Swap Rate Analysis

This exercise will help one to learn how to build ARIMA/SARIMA models for time series data forecasting. Autoregressive integrated moving average(ARIMA) model is a generalization of an autoregressive moving average (ARMA) model. Both of these models are fitted to time series data either to better understand the data or to predict future points in the series. LSTM is a deep learning model which is popular in analyzing time series model. This exercise uses the Python packages to explore and analyze the swap rate data.

What you will build

You will first learn to visualize the time series data and decompose it into trend, seasonality and noise.

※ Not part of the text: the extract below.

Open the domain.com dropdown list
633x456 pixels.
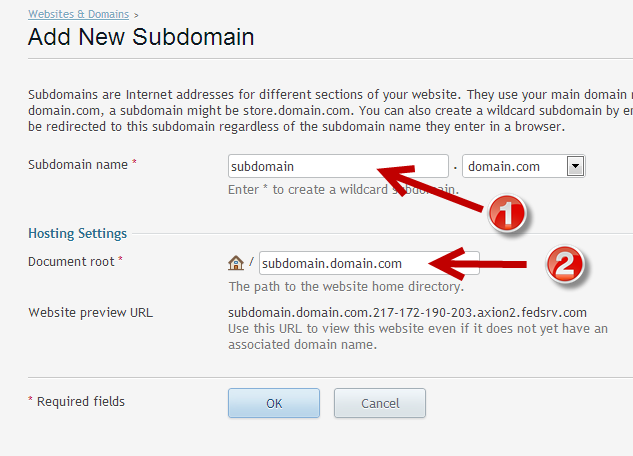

Next, you will build ARIMA models and SARIMA models under different assumption and evaluate their forecasting performance. In the end you will also build a LSTM model to compare it with the previous linear models (namely ARIMA and SARIMA models). The exercise is established in Python 3.5.

What you will learn

Your learning objectives are:

You will learn to do basic exploratory data analysis for time series data.
You will learn how to build ARIMA/SARIMA model for forecasting.
You will learn how to build LSTM model for time series analysis.
You will learn to tune and evaluate the orders(hyperparameters) of the predictive models.

What you will need

You will need to:

If you are doing the experiment on your own machine, you should first install Python 3.5, Jupyter notebook and the necessary packages list in the first cell of the notebook on your local machine. The instructions are listed in next part.
You need to understand the basic concepts for time series analysis and machine learning. Don't worry if you are new in this area. Check the resource link below in ‘Prerequisite Knowledge' part.

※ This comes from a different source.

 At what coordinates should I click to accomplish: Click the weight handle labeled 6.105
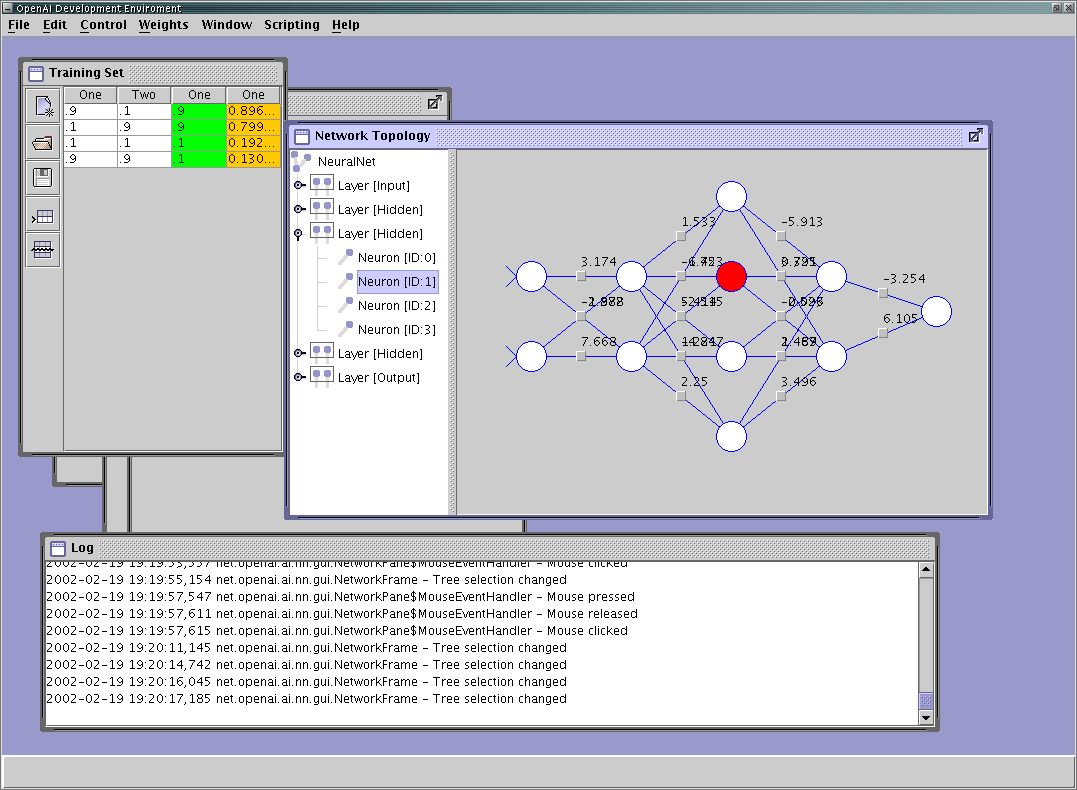pos(883,333)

What packages you need to install

Make sure you have installed Python 3.5, Jupyter notebook and the following packages. If you need any guide, check the links below:

Python installation: https://www.python.org/downloads/release/python-366/
Jupyter notebook installation: http://jupyter.readthedocs.io/en/latest/install.html
Package installation example: https://pandas.pydata.org/pandas-docs/stable/install.html
Necessary packages: pandas, numpy, matplotlib, datetime, statsmodels, sklearn

Where you can find the solution

You can find sample code in the solution for this exercise is included in swap_rates_forecast.ipynb.

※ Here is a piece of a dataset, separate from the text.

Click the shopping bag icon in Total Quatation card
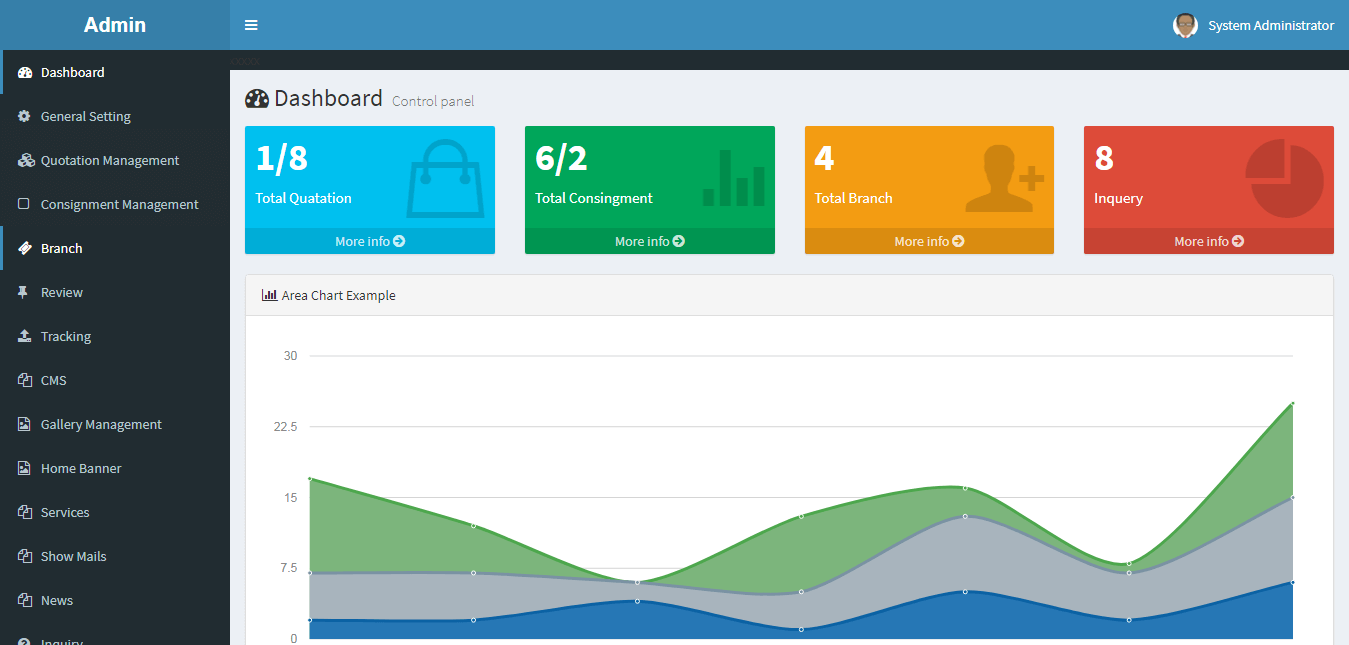The image size is (1349, 645). (x=445, y=179)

Decomposition of time series data

To analysis time series data, a basic technology is to decompose it into different components, including trend, seasonality, noise(residual). One can see the long-run trend and seasonality more clearly in the decomposition process.

Check https://en.wikipedia.org/wiki/Decomposition_of_time_series for more information.

Stationary time series

Stationarity is a required assumption for ARIMA models. Hence before we build ARIMA models, we must make sure we can transform the original time series data into stationary time series data by de-trending and differencing.

Check the link below for the definition of stationarity and de-trending/differencing methods.

https://people.duke.edu/~rnau/411diff.htm

Cross-validation for time series data

Cross-validation process for time series data is a bit different from the normal data sets, because we can't select the data points randomly otherwise we will break the date/time order.

In order to use continuous training and validation data, we should use the similar strategy as follow:

fold 1 : training [1], validation [2]
fold 2 : training [1 2], validation [3]
fold 3 : training [1 2 3], validation [4]
fold 4 : training [1 2 3 4], validation [5]
fold 5 : training [1 2 3 4 5], validation [6]

Description of the problem

In this case study, we will use the monthly swap rates data set obtained from www.Economagic.com. In the following questions, we are only interested in 1-year and 5-year maturities from July 2000 to May 2007. We will establish ARIMA/SARIMA models and LSTM model to perform short-term forecast of our target time series data.

After loading the necessary packages and the data. We can start to explore the swap rate data set.

Here are the first few lines of the original data set:

Decomposition of time series data

Since our first target is to fit ARIMA model to forecast 1-year swap rate, let's decompose the 1-year swap rate into different components as follows.

The time series decomposition shows:

The trend decreased from 2000 to 2003, and after that 2004 it increased gradually until 2006.
The time series has an annually seasonality.
The noise(residual) seems random.

ARIMA model is a linear combination of AR(Autoregressive) model and MA(Moving Average) model. Check this link for more information about ARIMA model.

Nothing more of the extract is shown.